(Collected data)
####
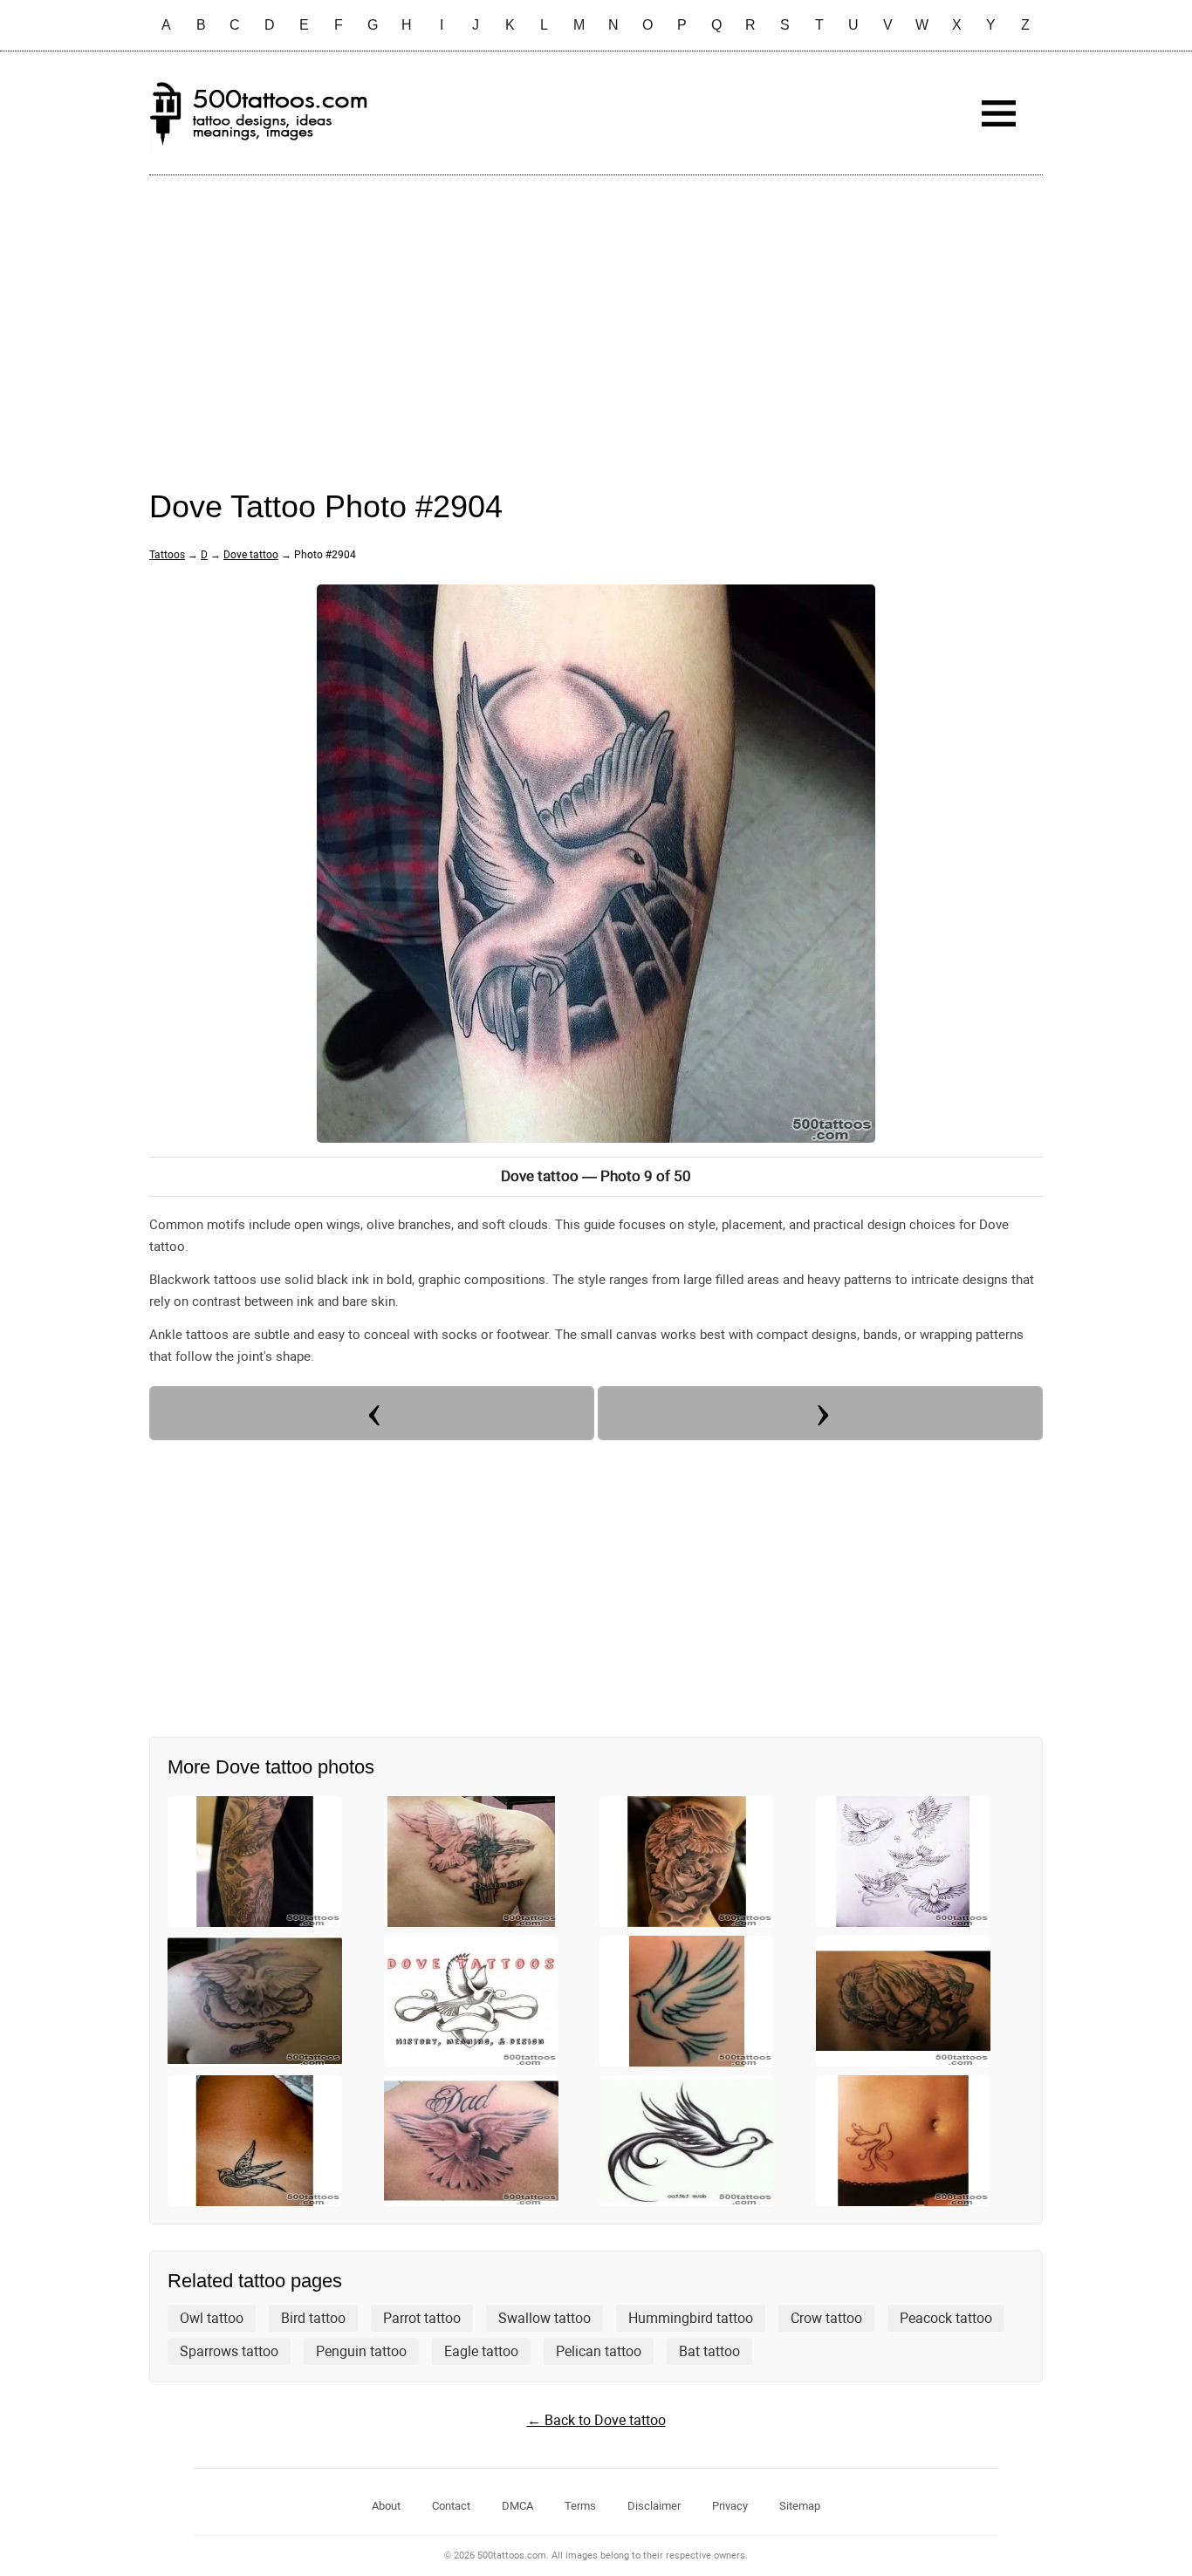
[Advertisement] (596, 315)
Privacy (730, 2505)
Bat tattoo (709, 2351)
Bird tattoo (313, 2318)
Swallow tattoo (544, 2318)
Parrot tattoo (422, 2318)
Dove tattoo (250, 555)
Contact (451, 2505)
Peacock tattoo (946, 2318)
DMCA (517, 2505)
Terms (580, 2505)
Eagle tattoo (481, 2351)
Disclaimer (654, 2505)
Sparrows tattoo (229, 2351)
####
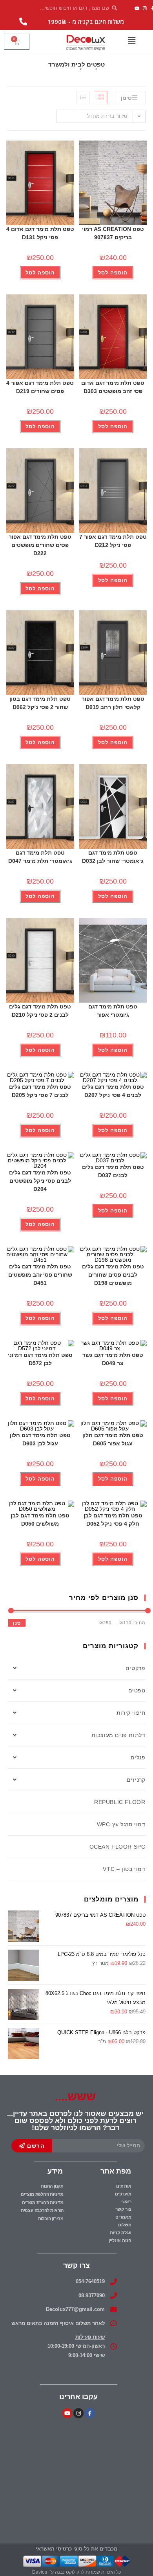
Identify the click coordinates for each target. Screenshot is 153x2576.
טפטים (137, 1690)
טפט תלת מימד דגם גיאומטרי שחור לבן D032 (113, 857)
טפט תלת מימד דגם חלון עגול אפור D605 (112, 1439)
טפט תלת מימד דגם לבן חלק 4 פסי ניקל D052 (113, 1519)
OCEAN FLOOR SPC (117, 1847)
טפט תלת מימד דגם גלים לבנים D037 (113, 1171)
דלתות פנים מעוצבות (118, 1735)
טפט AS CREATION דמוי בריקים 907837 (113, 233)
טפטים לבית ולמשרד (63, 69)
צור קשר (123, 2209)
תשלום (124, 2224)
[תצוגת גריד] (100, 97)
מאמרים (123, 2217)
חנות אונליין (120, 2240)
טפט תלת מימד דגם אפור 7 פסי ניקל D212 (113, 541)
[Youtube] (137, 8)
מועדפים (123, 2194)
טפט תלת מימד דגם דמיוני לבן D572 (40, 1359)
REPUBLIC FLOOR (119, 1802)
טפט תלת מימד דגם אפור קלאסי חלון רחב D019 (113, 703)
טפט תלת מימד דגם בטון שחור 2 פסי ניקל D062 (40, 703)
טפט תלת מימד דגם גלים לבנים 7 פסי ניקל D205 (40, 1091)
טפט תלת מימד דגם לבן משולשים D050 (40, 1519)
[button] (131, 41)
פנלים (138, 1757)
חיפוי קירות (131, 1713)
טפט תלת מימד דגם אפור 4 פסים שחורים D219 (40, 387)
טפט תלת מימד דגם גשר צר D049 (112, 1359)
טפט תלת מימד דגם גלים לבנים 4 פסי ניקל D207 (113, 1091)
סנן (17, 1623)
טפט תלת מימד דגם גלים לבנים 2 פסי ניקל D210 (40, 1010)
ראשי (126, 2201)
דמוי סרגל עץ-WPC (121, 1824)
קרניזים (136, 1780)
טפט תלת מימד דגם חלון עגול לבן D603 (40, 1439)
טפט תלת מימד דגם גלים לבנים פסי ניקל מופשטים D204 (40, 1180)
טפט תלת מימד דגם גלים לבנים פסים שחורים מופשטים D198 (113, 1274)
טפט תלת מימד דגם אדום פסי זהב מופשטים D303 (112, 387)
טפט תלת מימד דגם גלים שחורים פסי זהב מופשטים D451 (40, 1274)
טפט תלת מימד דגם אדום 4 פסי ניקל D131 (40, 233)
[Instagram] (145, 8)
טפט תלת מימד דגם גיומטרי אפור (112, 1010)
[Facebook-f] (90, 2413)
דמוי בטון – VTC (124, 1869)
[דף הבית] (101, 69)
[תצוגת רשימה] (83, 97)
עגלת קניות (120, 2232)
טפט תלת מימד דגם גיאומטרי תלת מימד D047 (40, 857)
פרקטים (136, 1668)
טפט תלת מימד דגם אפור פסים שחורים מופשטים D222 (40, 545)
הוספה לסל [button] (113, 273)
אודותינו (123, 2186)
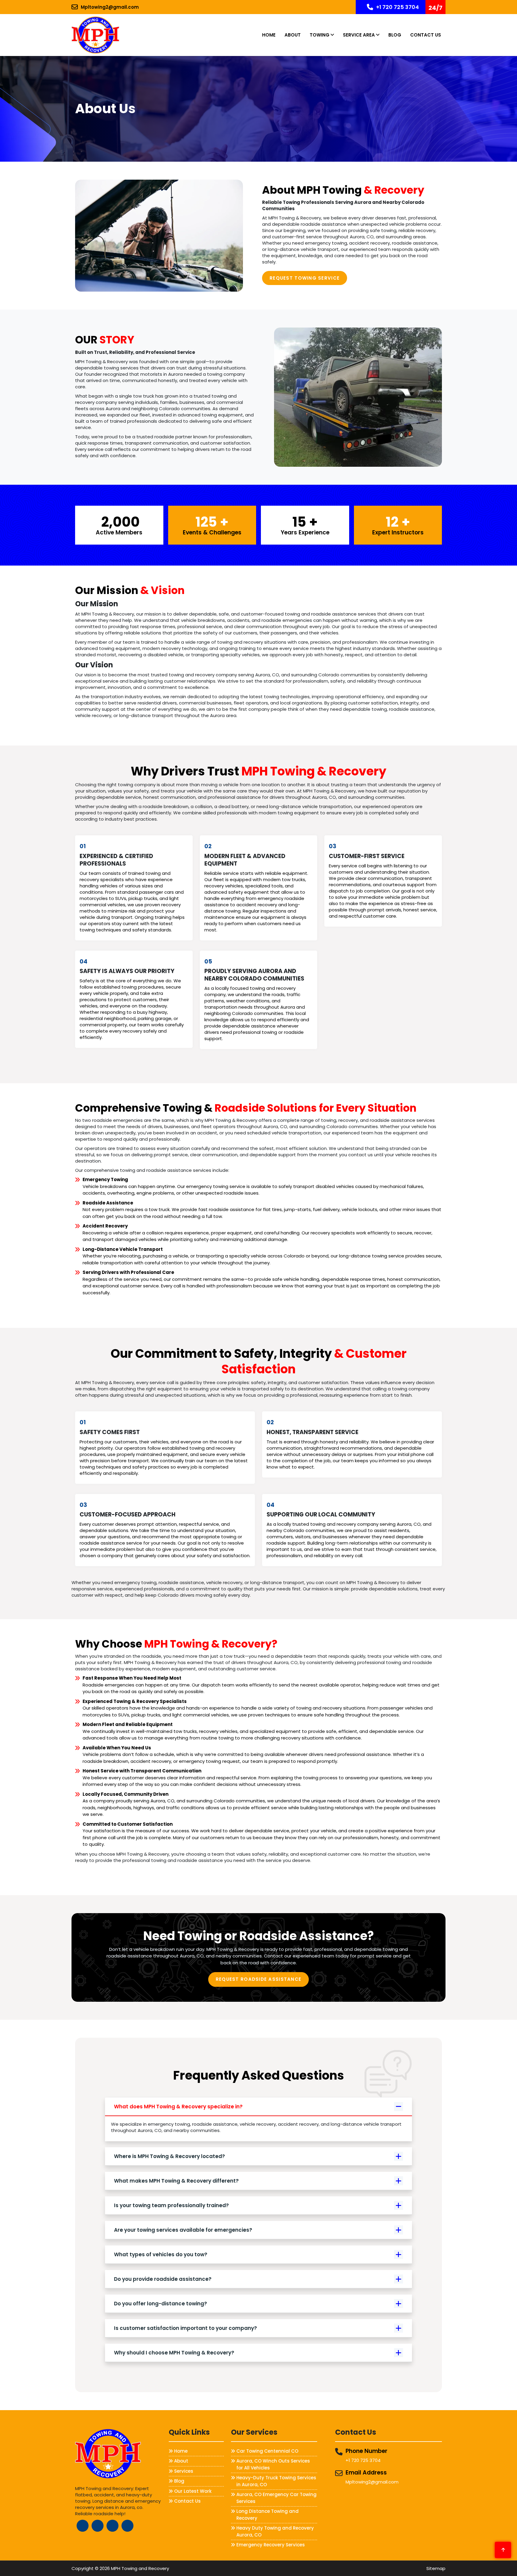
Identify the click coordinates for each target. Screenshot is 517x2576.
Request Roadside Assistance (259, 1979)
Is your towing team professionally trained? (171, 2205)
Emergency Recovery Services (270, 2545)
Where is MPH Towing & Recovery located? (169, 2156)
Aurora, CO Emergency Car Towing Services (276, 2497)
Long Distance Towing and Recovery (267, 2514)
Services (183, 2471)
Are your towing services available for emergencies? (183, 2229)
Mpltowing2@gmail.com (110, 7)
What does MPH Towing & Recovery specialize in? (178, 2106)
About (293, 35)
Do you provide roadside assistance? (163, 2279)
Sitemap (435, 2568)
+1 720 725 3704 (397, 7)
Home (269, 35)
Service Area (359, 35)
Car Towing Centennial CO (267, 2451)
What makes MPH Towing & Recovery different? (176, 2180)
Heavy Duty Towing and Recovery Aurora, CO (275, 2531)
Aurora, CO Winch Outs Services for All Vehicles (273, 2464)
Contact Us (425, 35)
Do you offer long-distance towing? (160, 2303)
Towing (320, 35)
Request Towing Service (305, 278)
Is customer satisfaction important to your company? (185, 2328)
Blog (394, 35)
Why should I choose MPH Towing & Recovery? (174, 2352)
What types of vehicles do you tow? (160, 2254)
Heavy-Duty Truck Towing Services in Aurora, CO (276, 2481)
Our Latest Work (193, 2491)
####
■ Your objective ■
Every line in the records above with the string "ניקל" in it should be shown.

■ Problem solution ■
טפט תלת מימד דגם לבן חלק 4 פסי ניקל D052 (113, 1519)
טפט תלת מימד דגם אפור 7 פסי ניקל D212 (113, 541)
טפט תלת מימד דגם בטון שחור 2 פסי ניקל D062 (40, 703)
טפט תלת מימד דגם גלים לבנים 7 פסי ניקל D205 (40, 1091)
טפט תלת מימד דגם גלים לבנים 4 פסי ניקל D207 (113, 1091)
טפט תלת מימד דגם גלים לבנים 2 פסי ניקל D210 (40, 1010)
טפט תלת מימד דגם גלים לבנים פסי ניקל מופשטים D204 (40, 1180)
טפט תלת מימד דגם אדום 4 פסי ניקל D131 (40, 233)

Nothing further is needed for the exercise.